Des devoirs, on en a tous fait quand on était à l’école. C’était chiant, c’était long et en plus nos parents nous surveillaient pour vérifier qu’on les avait bien faits. Le lendemain, deuxième vérification par la maîtresse et son regard sévère. Arrive l’âge adulte et on se retrouve avec d’autres devoirs comme voter ou payer ses impôts. Mais il existe un autre type de devoir : le devoir de mémoire.

Se souvenir des moments heureux, c’est facile. Mais ça l’est beaucoup moins dès qu’il s’agit d'événements funestes, d’atrocités et d’actes barbares.

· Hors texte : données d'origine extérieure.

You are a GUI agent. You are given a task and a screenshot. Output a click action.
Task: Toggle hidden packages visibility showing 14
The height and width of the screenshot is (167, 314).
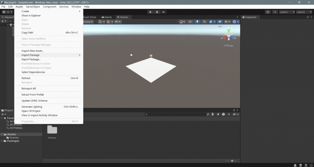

Qu’ils aient eu lieu il y a quelques décennies, quelques années, quelques mois, quelques jours plus tôt, qu’il s’agisse de la Shoah, de la tuerie de Toulouse ou du meurtre d’Ilan Halimi, s’en rappeler c’est ne plus vouloir les revivre. Plus jamais.

Lundi dernier, nous avons rendu hommage aux 6 millions de Juifs qui ont péri pendant la Seconde Guerre mondiale, victimes des nazis et de leurs collaborateurs. Nous ne pouvons pas oublier cet épisode douloureux qui fait partie de l’Histoire de notre pays et de l'humanité.

Hier, le film 24 jours, la vérité sur l’affaire Ilan Halimi est sorti au cinéma.

À cette occasion, de nombreuses personnes sur la toile revendiquent ostensiblement leur volonté de ne pas aller voir ce film sous prétexte qu'il est trop violent, que ça ne sert à rien d’en rajouter une couche et qu’elles n’ont pas envie de ressentir ce genre d’émotions. Après tout, à quoi ça sert, hein ? Il y a tellement d’autres films à aller voir.

Refuser d'aller voir ce film, c’est pourtant refuser de se souvenir, refuser d’accepter l'inacceptable ou tout simplement refuser d’affronter la réalité en face. Kidnapping, rançon, chantage, torture et meurtre sont les ingrédients récurrents des films de fiction que nous allons parfois voir sur grand écran. On n’a aucun problème à payer sa place de cinéma et à acheter un seau de pop corn. Des enquêtes policières plus ou moins scabreuses, il y en a toutes les semaines sur le petit écran. Mais là, il s’agit d’une affaire bien réelle qui a eu lieu il n’y a même pas dix ans. Qui a eu lieu ici, en France, en banlieue parisienne, dans une cité, à quelques kilomètres de chez nous, de chez vous. Alors là c’est différent. On ne veut pas voir de sang et de larmes, on ne veut pas voir de torture, on ne veut pas voir la douleur d’une famille. On préfère regarder Plus belle la vie.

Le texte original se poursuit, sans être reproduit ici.